一つ、エルはセイン・トルフィードに嘘との付き合い方を教える。

一つ、エルはなるべく嘘はつかない。

一つ、エルはセイン・トルフィードに嘘をつくよう強要しない。

一つ、教えるにあたり、時間と場所はエルが指定するものとする。

以上




そう書いてあり、下にLという署名があった。


「なんですか、これ」

「だから、契約書。ほら、ここに嘘をつくよう強要しないって書いてあるでしょ」

「なるべく嘘はつかないってアンタ、名前が偽名丸分かりじゃないですか。二つ目の条項と合いませんよ」

「よぉっくみて?『なるべく』って書いてあるでしょ?それにエルって名前がまんま偽名だなんて、心外だなぁ。ま、それでも信じるか信じないかは君の自由だけど。で?どうするの?やる?やらない?」


詭弁だ。そう思ったけど、黙っておく。


「その前に一つ。聞きたいことがあります」

「ん?なぁに?」


柔らかく微笑んで促してくれる。


得体が知れないけれど、こんな笑顔を見ていたら、良い人なんじゃないかとも思えてくる。

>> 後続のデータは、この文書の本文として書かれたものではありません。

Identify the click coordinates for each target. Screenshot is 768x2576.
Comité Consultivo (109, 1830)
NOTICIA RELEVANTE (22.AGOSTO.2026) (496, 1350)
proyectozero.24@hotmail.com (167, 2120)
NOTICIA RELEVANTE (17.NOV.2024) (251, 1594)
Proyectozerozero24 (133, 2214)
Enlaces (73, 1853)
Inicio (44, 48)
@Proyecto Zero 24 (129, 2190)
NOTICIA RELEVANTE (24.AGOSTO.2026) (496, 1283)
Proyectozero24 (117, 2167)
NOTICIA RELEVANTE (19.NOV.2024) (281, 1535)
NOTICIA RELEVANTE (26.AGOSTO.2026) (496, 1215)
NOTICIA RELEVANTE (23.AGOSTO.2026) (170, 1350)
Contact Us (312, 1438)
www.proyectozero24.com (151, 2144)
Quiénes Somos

「なんで、こんな申し出、してくれるんですか。バカ正直だなって笑ってほっといて、いくらでも騙せるのに」

「ん~、それはねぇ。ひとつは君が気に入ったから。で、もう一つは将来の自分のため、かな」

「なんですか、それ」

「それは言えなーい。で?で?」


どうしようか。

心はほとんど決まってるのに、それでも少し躊躇する。


この人が信用できるのか、正直言ってよくわからない。

でも、僕が気に入ったからだけじゃなくて、自分のためもあるって言った。

多分それは嘘じゃない。

なんとなくそう思うだけだけど。


「わかりました。お世話になります」


僕は手書きの契約書に署名した。


「良かった。断られたら泣いちゃうところだったよ」

「それ嘘でしょう」

「惜しい。半分ほんと」

「・・・」


ホントかな・・・。

そう思って見つめてもにっこり笑うだけで全然よく分からない。


「今からの俺は嘘はつかないよ。君の教育に必要な時以外はね」

「そうですか・・・」

「あ、信じてなーい」

「・・・信じますよ。エル先生」


きょとんとするエル先生。


そんなにおかしなことを言っただろうか。


「せんせい?俺が?」

「だって、そうでしょう?僕に教えてくださるんですよね?」

「いやそれはうん。もちろんそうなんだけど。・・・嬉しいよーな恥ずかしいよーな。先生だってー」

「じゃあ、呼び捨てましょうか?」

「い、嫌だ。先生って言って欲しいです。いい響きだよねぇ。これから、よろしくね、セインくん」

「こちらこそ、お願いします」


僕とエル先生は握手を交わした。


なんやかんやで始まります。


よく考えるとエルって相当怪しいんですけど、セインくんは素直ないい子なので結局断りませんでした。

純粋培養の箱入り少年なのですよ。